[WHAT THE TASK ASKS] Each entry that follows must be output without any deviation.

[Stored items]
- Opening Delimiter -

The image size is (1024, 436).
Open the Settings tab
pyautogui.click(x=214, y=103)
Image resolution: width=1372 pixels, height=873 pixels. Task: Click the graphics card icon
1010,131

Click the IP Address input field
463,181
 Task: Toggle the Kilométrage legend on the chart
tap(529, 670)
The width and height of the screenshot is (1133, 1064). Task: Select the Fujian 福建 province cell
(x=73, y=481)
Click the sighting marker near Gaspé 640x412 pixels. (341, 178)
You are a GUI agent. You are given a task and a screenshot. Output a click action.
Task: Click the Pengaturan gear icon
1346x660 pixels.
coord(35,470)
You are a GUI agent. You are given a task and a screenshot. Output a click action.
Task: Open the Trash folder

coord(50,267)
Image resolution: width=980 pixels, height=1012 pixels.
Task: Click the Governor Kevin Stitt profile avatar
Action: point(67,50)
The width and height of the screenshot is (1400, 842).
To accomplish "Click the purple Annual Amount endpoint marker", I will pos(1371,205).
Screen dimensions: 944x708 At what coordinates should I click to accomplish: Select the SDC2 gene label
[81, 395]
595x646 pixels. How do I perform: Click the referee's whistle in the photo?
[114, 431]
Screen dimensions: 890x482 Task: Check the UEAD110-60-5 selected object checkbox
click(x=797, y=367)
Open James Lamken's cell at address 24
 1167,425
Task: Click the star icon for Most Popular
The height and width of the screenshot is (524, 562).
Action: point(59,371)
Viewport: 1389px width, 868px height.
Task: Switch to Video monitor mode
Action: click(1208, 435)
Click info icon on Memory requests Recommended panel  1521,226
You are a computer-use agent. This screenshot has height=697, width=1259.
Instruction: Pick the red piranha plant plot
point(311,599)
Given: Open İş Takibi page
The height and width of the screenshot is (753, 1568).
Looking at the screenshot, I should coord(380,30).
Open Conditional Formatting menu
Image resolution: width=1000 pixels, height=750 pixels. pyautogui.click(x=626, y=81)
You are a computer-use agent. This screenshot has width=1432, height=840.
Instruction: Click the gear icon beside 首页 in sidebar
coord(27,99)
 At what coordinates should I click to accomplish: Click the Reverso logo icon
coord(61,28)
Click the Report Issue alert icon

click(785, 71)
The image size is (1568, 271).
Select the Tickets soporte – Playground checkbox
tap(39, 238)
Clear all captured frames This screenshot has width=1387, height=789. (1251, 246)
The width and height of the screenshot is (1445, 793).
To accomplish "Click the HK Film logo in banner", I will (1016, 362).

- Closing Delimiter -

[EXERCISE SOLUTION]
The image size is (1024, 436).
Open the Settings tab
pyautogui.click(x=214, y=103)
Image resolution: width=1372 pixels, height=873 pixels. Task: Click the graphics card icon
1010,131

Click the IP Address input field
463,181
 Task: Toggle the Kilométrage legend on the chart
tap(529, 670)
The width and height of the screenshot is (1133, 1064). Task: Select the Fujian 福建 province cell
(x=73, y=481)
Click the sighting marker near Gaspé 640x412 pixels. (341, 178)
You are a GUI agent. You are given a task and a screenshot. Output a click action.
Task: Click the Pengaturan gear icon
1346x660 pixels.
coord(35,470)
You are a GUI agent. You are given a task and a screenshot. Output a click action.
Task: Open the Trash folder

coord(50,267)
Image resolution: width=980 pixels, height=1012 pixels.
Task: Click the Governor Kevin Stitt profile avatar
Action: point(67,50)
The width and height of the screenshot is (1400, 842).
To accomplish "Click the purple Annual Amount endpoint marker", I will pos(1371,205).
Screen dimensions: 944x708 At what coordinates should I click to accomplish: Select the SDC2 gene label
[81, 395]
595x646 pixels. How do I perform: Click the referee's whistle in the photo?
[114, 431]
Screen dimensions: 890x482 Task: Check the UEAD110-60-5 selected object checkbox
click(x=797, y=367)
Open James Lamken's cell at address 24
 1167,425
Task: Click the star icon for Most Popular
The height and width of the screenshot is (524, 562).
Action: point(59,371)
Viewport: 1389px width, 868px height.
Task: Switch to Video monitor mode
Action: click(1208, 435)
Click info icon on Memory requests Recommended panel  1521,226
You are a computer-use agent. This screenshot has height=697, width=1259.
Instruction: Pick the red piranha plant plot
point(311,599)
Given: Open İş Takibi page
The height and width of the screenshot is (753, 1568).
Looking at the screenshot, I should coord(380,30).
Open Conditional Formatting menu
Image resolution: width=1000 pixels, height=750 pixels. pyautogui.click(x=626, y=81)
You are a computer-use agent. This screenshot has width=1432, height=840.
Instruction: Click the gear icon beside 首页 in sidebar
coord(27,99)
 At what coordinates should I click to accomplish: Click the Reverso logo icon
coord(61,28)
Click the Report Issue alert icon

click(785, 71)
The image size is (1568, 271).
Select the Tickets soporte – Playground checkbox
tap(39, 238)
Clear all captured frames This screenshot has width=1387, height=789. (1251, 246)
The width and height of the screenshot is (1445, 793).
To accomplish "Click the HK Film logo in banner", I will (1016, 362).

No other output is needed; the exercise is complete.